Gerday Amandine, Lourtie Amélie, Pirard Céline, Laurent Pascale, Wyns Christine, Jadoul Pascale, Squifflet Jean-Luc, Dolmans Marie-Madeleine, Van Gossum Jean-Paul, Hammer Frank, Luyckx Mathieu
Department of Gynaecology and Andrology, Cliniques Universitaires Saint Luc, Woluwe-Saint-Lambert, Belgium.
Institut de Recherche Clinique Pôle GYNE, Catholic University of Louvain, Brussels, Belgium.
Front Med (Lausanne). 2020 Nov 3;7:564764. doi: 10.3389/fmed.2020.564764. eCollection 2020.
Ectopic pregnancy within Cesarean section scars is a rare condition. Late diagnosis carries significant risk of bleeding with poor prognosis for survival. There is no consensus on the management of this type of pregnancy. Historically, our facility offered an intra-muscular injection of methotrexate that resulted in a significant failure rate and later need for surgery. We hypothesized that injecting methotrexate directly into the gestational sac would improve the success rate of the treatment. This retrospective, uni-centric study examined nine patients aged between 33 and 42 years (mean age = 36.5 years) with Cesarean scar ectopic pregnancy (CSEP) between 2010 and 2018. CSEP was diagnosed by transvaginal ultrasound at a mean gestational age of 8w0/7. CSEP was treated under general anesthetic by ultrasound-guided methotrexate injection directly into the gestational sac. HCG levels and subsequent childbearing were monitored post-treatment. Half of the patients were asymptomatic at the time of diagnosis. All patients tolerated treatment well and all ectopic pregnancies were successfully removed. HCG levels returned to negative within 3 months without additional medical or surgical intervention. The post-treatment pregnancy rate was 50%. Our findings indicate that local ultrasound-guided injection of methotrexate into the gestational sac is a safe and effective therapeutic approach when performed by a trained team on a hemodynamically stable patient in the early stages of CSEP.

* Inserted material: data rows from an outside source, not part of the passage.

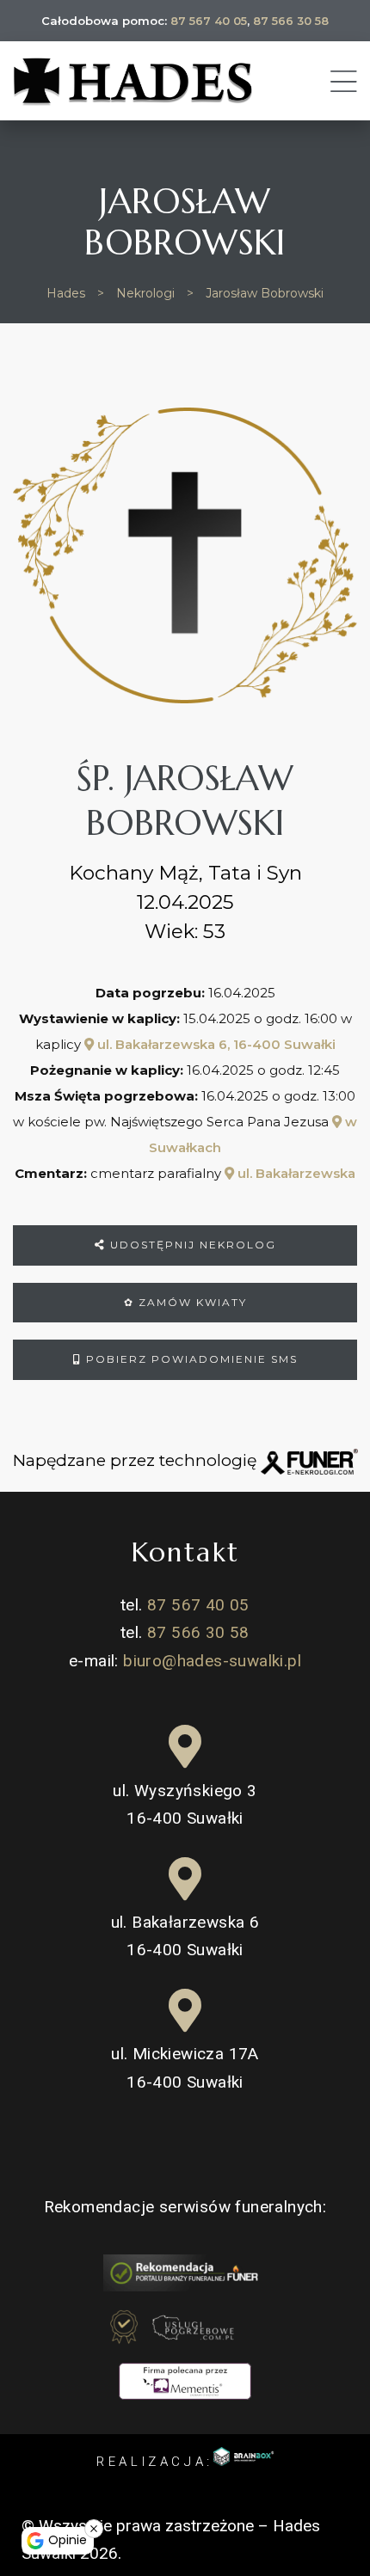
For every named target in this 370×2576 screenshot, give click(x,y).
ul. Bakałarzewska (294, 1173)
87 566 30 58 (291, 21)
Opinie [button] (67, 2539)
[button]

剖宫产瘢痕部位的异位妊娠是一种罕见情况。晚期诊断会带来大出血的重大风险,生存预后较差。对于这类妊娠的处理尚无共识。从历史上看,我们机构曾采用肌内注射甲氨蝶呤的方法,但失败率很高,且后期仍需手术。我们推测将甲氨蝶呤直接注射到妊娠囊中会提高治疗成功率。这项回顾性、单中心研究调查了2010年至2018年间9例年龄在33至42岁(平均年龄 = 36.5岁)的剖宫产瘢痕部位异位妊娠(CSEP)患者。通过经阴道超声诊断CSEP,平均孕周为8周0/7天。在全身麻醉下,通过超声引导将甲氨蝶呤直接注射到妊娠囊中对CSEP进行治疗。治疗后监测血HCG水平及后续生育情况。一半患者在诊断时无症状。所有患者对治疗耐受性良好,所有异位妊娠均成功清除。无需额外的药物或手术干预,血HCG水平在3个月内恢复至阴性。治疗后的妊娠率为50%。我们的研究结果表明,由训练有素的团队对血流动力学稳定的CSEP早期患者进行局部超声引导下将甲氨蝶呤注射到妊娠囊中是一种安全有效的治疗方法。